22 setembro, 2008

A Carta


Não havia lido as letras minúsculas que estavam no verso da folha. Também não havia planejado receber uma carta surpresa, de despedida no aeroporto. Seriam apenas alguns dias que ela passaria suas férias longe, como ocorria nos últimos anos. Engoliu a saliva que se acumulara na boca, agora paralisada. Aquele não era um “até logo”, as palavras escritas não deixavam escapar um centelha de esperança, não havia naquelas linhas vestígios de insegurança no que afirmavam. Era definitivo, mas pelo que se lia, ela havia tentado com todas as forças fazer dar certo, parecia ter se cansado a final, dava a impressão de que não queria mais lutar por aquilo tudo e aquilo tudo, ele só percebeu que realmente existia quando leu a carta. Era culpa dele, somente dele, a relação ter chegado ao fim. Em suma era isso que dizia a carta. 

Ele já não conseguia raciocinar como há quinze minutos atrás, leu uma quantidade de verbos de ação conjugados no passado que o deixou assustado. Tentei, falei, pensei, planejei, fiz... Somente sentenciavam sua culpa no limite em que a relação chegara. Forçava, mas não reconhecia em sua memória os momentos que errara tão seriamente, para que as coisas chegassem aquele ponto.

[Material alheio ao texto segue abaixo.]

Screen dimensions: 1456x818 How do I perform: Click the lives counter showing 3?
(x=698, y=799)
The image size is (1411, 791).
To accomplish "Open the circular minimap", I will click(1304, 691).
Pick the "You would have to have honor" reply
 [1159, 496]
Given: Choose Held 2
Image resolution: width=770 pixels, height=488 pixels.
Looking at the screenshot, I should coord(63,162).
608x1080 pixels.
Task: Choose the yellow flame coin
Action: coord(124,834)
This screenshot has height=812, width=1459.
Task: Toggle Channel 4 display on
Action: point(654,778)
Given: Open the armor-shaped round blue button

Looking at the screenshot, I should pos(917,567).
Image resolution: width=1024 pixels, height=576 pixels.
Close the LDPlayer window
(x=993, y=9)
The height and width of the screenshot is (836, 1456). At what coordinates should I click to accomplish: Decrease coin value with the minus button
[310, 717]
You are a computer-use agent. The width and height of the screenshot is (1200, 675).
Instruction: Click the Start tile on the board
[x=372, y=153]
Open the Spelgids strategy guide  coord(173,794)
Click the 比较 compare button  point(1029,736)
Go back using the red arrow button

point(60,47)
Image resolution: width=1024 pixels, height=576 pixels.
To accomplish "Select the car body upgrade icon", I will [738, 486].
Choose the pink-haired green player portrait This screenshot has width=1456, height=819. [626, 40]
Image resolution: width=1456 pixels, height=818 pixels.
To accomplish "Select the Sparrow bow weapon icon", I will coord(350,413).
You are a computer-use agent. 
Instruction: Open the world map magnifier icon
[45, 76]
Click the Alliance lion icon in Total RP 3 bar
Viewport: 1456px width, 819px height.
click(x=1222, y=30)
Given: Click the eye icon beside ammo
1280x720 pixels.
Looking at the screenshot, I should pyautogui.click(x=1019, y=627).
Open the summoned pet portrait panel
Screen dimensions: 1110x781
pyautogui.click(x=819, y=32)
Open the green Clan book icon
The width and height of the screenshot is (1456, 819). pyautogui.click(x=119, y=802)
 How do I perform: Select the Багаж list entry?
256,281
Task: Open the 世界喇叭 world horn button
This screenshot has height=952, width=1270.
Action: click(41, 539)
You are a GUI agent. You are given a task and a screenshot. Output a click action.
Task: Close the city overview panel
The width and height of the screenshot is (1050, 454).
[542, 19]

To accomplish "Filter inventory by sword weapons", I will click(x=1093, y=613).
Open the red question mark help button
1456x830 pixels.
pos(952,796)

O que mais faltava na relação? – se questionava. Ele ouvia, ele cedia, concedia, concordava, respeitava... Dobrou a carta e pôs no bolso, por um instante pensou em rasgá-la, sentiu um nó na garganta. Retirou a carta do bolso num movimento brusco, começou a ler em voz alta num tom de deboche, como quem lesse uma manchete bizarra do jornal. Ouviu a campainha tocar, num sobressalto se recompôs e foi até a porta. Pelo olho mágico viu o entregador com seu costumeiro boné vermelho, assobiando uma canção. Ao abrir a porta reconheceu a melodia do hino nacional. Tirou duas notas do bolso, “pode ficar com o troco”, uma reverência com o boné foi o agradecimento do rapaz que continuou a assobiar ao recolher sua mochila vazia e ir embora.

Voltou para o sofá, largou a pizza de queijo na mesa de centro e pegou novamente a carta. Passou a rememorar naquele instante todos os encontros, dias e noites das ultimas semanas para tentar descobrir quando falhara. Procurava um evento, uma situação que o delatasse, uma ocasião em que ficara nítida a sua falta de sensibilidade ou cuidado. Acendeu um cigarro que estava sobre a mesa, retirou as costas do sofá e recomeçou a leitura.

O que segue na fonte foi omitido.